### [QUÉ HAY QUE HACER]
1) Enumera todos los autores que se nombran en el texto sobre el concepto de evolución.
2) Transcribe sin cambios, de los registros, el tramo que va desde la línea que contiene "Acknowledgements (595, 493)" hasta la línea que contiene "940 AM (103, 14)", ambas incluidas.

### [TEXTO]
════════════════
Cuando Teilhard utiliza el concepto de evolución, dos ideas previas de otros autores lo habían dejado suficientemente claro aunque con una cierta limitación, pues se trata de un procedimiento en proceso en el que la evolución es tomada como efecto del desarrollo natural manifiesto en los cambios de los seres orgánicos e inorgánicos (Lamarck) o como derivación atrapada en el origen de las especies (Darwin). Para Lamarck (1809-1971) el punto de partida es la observación de un hecho positivo consistente en “la influencia que ejercen las circunstancias sobre los diferentes cuerpos vivos que se encuentran sujetos a ellas”. Principio que obliga a reconocer que toda variación significativa  y perseverante de esas circunstancias produce cambios reales en  las necesidades de los seres vivos  a los que afecta. Que, produciendo las necesidades  y satisfacciones, provoca mayor uso de ciertas partes u órganos de los seres vivos e incluso llega a producir generación insensible de otros nuevos. Los órganos potenciados permiten y facilitan la vida; lo contrario puede acabar con ellos y también anular la existencia. Potenciación o debilitamiento de los órganos que se trasmiten si están en los progenitores. Si, entre 1799 y 1800, Lamarck se ve obligado a cambiar su opinión y admitir que “los organismos evolucionan y que dicha evolución se ve consecuentemente renovada por la aparición de nuevos organismos”, una conclusión contraria al concepto mismo de evolución también se le impone “ que la vida aparece por generación espontánea” (Ruse: 1979-1983). El concepto de evolución se instalaba pero aún vacilante y lleno de hiatos oscuros.
════════════════
### [Datos registrados]

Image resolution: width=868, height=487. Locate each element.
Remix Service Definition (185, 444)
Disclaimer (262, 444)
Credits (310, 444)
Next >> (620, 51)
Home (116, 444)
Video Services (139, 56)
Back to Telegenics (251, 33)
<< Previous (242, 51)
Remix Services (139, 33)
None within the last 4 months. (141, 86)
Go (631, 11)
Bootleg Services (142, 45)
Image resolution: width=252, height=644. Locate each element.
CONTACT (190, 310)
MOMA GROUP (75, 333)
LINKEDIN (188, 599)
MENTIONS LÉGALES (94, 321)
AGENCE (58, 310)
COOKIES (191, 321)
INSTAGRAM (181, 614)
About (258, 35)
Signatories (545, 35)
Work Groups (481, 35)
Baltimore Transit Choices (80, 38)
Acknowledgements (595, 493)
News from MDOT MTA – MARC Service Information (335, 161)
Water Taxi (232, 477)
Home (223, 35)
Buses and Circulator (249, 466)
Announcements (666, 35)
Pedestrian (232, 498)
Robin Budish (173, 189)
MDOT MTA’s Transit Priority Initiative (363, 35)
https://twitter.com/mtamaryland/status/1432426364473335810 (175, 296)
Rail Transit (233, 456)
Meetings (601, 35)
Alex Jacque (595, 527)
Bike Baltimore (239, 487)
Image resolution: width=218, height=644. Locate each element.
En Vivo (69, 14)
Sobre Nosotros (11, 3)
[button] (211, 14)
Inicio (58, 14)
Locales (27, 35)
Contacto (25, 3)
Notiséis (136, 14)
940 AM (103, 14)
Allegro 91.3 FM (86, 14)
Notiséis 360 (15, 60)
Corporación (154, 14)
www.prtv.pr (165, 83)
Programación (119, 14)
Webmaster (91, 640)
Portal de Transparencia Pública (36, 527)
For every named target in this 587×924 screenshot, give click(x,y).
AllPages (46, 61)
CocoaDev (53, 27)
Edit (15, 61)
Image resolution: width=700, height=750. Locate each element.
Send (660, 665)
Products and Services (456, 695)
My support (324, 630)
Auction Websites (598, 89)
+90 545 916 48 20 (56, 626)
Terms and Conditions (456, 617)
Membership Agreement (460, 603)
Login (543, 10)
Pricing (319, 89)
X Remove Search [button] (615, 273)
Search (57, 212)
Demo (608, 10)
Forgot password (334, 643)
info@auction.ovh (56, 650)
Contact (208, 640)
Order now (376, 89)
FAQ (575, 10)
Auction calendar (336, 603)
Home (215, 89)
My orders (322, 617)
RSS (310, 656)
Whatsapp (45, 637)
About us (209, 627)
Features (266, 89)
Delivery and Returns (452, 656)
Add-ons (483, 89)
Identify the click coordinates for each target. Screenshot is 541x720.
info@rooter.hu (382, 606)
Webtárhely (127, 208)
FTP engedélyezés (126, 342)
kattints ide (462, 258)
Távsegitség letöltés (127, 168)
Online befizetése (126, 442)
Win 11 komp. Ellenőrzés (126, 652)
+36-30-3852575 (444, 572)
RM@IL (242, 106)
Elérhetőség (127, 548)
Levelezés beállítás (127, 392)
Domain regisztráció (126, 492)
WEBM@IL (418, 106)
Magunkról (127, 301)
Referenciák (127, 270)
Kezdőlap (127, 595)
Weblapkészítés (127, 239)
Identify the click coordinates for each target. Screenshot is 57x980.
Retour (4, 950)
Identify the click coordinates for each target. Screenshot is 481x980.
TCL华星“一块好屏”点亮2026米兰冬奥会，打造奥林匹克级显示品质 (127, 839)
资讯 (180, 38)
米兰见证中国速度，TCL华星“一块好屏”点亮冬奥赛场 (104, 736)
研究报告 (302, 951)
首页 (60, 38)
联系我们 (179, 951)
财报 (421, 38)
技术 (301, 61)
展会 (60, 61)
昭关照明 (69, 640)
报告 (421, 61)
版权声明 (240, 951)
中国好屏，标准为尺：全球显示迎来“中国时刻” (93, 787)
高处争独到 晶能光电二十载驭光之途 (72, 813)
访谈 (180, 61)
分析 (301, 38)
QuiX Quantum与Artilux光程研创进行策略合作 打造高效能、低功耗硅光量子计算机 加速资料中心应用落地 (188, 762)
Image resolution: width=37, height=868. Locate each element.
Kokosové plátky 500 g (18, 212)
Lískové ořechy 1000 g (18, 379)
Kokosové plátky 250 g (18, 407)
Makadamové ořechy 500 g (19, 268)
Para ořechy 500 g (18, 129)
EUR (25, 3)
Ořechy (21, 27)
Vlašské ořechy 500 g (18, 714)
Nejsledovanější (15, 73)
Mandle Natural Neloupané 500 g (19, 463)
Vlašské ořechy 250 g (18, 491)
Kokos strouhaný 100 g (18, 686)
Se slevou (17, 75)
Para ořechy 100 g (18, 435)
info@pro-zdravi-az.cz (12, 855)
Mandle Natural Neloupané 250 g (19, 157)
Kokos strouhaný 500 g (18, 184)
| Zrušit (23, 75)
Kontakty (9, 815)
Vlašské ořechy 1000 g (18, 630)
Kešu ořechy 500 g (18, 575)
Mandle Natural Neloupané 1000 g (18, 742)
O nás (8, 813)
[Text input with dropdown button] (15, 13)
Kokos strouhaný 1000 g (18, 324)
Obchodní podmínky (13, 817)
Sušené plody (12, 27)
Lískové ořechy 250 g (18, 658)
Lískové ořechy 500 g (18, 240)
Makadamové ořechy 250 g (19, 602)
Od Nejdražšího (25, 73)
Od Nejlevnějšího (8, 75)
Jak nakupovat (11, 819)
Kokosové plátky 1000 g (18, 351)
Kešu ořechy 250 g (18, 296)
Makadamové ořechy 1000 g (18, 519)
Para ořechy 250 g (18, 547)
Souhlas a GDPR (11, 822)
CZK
════════════════
### [RESPUESTAS]
1) Teilhard, Lamarck, Darwin y Ruse.

2)
Acknowledgements (595, 493)
News from MDOT MTA – MARC Service Information (335, 161)
Water Taxi (232, 477)
Home (223, 35)
Buses and Circulator (249, 466)
Announcements (666, 35)
Pedestrian (232, 498)
Robin Budish (173, 189)
MDOT MTA’s Transit Priority Initiative (363, 35)
https://twitter.com/mtamaryland/status/1432426364473335810 (175, 296)
Rail Transit (233, 456)
Meetings (601, 35)
Alex Jacque (595, 527)
Bike Baltimore (239, 487)
Image resolution: width=218, height=644. Locate each element.
En Vivo (69, 14)
Sobre Nosotros (11, 3)
[button] (211, 14)
Inicio (58, 14)
Locales (27, 35)
Contacto (25, 3)
Notiséis (136, 14)
940 AM (103, 14)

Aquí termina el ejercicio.